(Brano fornito):
=-=-=
Non soltanto Ilva, non soltanto Taranto. Mentre le indagini preliminari sul Muos a Niscemi mettono in evidenza, quasi come un «effetto collaterale» la pessima qualità dell’aria in quel Comune dovuta alle emissioni di inquinanti dal petrolchimico di Gela, un’altra realtà del Sud, a Potenza, si trova a dover combattere contro un altro ecomostro inquinante, questa volta un siderurgico piazzato nel bel mezzo di zone abitate. Si tratta del Sider, gruppo Pittini stabilimento di Potenza: la fabbrica dei veleni, spesso al centro di inchieste e di approfondimenti da parte della pubblica sicurezza. La visione che offre quotidianamente l’industria parla da sola: oltre ai fumi visibili, tutte le mattine una densa coltre di sostanze, sicuramente di origine artificiale, copre la Città di Potenza e l’odore non è certo di aria fresca e pulita. Non sono solo le zone adiacenti alla fabbrica a soffrirne, ma tutto il comprensorio urbano di Potenza.
=-=-=
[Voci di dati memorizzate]
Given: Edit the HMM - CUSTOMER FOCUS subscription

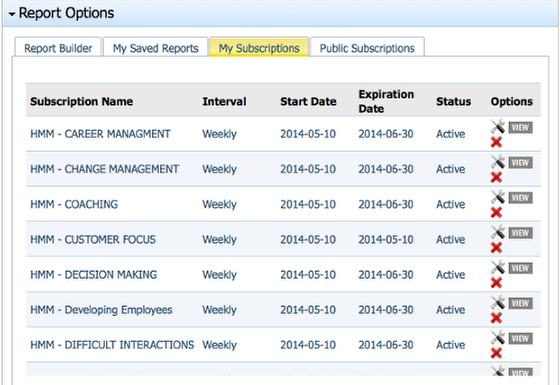Looking at the screenshot, I should pos(498,232).
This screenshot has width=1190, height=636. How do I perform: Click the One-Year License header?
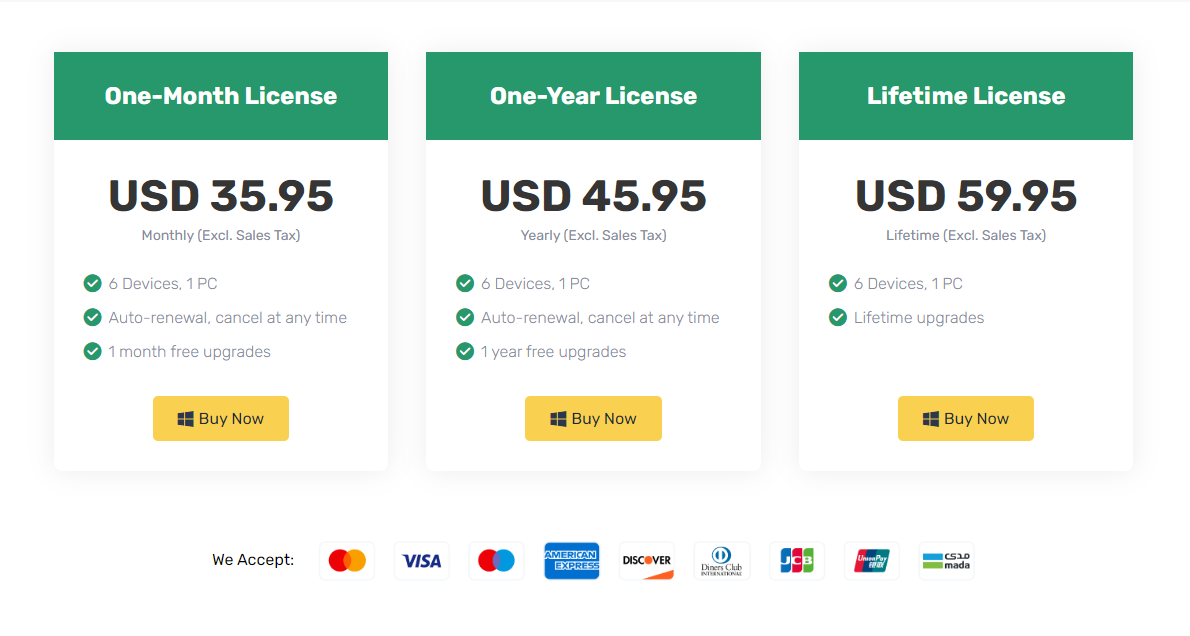pos(593,96)
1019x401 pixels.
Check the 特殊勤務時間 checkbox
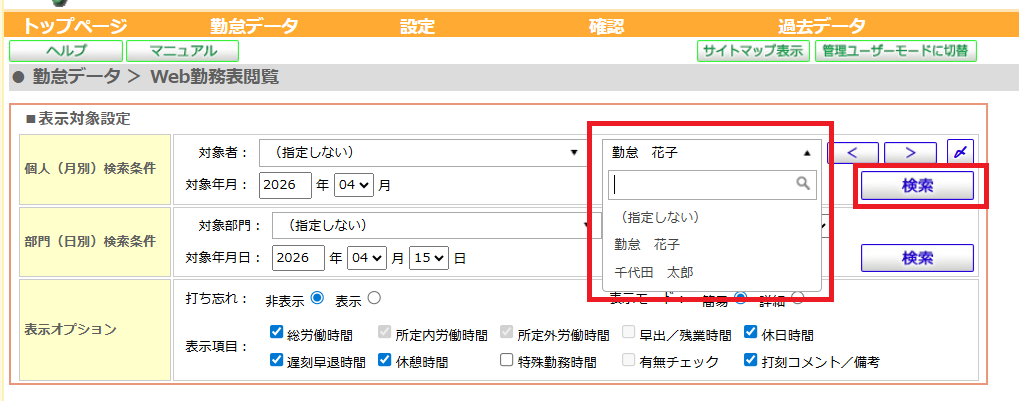(507, 361)
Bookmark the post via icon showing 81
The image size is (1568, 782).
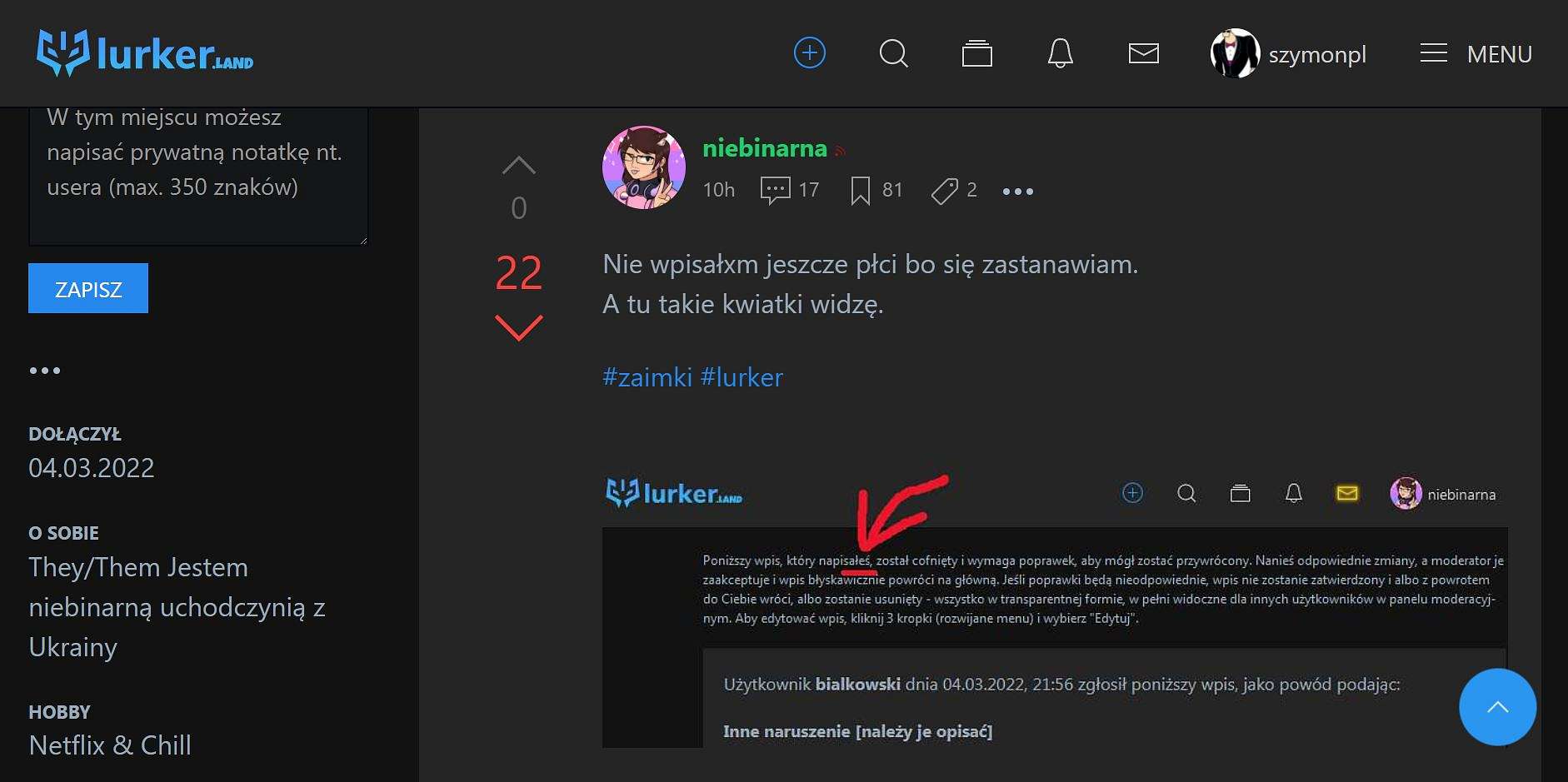(860, 191)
=-=-=
(Attività da svolgere):
1. Nel brano sull'inquinamento a Potenza, a quale gruppo appartiene lo stabilimento siderurgico?
2. Prosegui il brano sull'inquinamento a Potenza a partire dal punto in cui si ferma.

(Risposte alle attività):
1. Al gruppo Pittini.

2.
Lo scorso sabato – poi – succede un fatto nuovo che allarma la popolazione: intorno alle ore 18 una nube nera sprigionatasi dai cammini della Ferriera ha invaso tutta la zona causando problemi agli occhi e alla gola di molti abitanti. La gente a questo punto inizia a reagire: il prossimo venerdì 14 alle 11 del mattino si terrà un sit-in di protesta davanti i cancelli di Ferriere–Siderpotenza, indetto dal Comitato «Aria Pulita» Basilicata, dalla cittadinanza dei quartieri di Bucaletto e Betlemme (le borgate più interessate all’inquinamento, circa 20.000 abitanti) e le associazioni ambientaliste potentine. I cittadini chiedono un intervento deciso da parte dell’amministrazione comunale davanti all’evidente urgenza di affrontare l’annosa questione della delocalizzazione della Ferriera.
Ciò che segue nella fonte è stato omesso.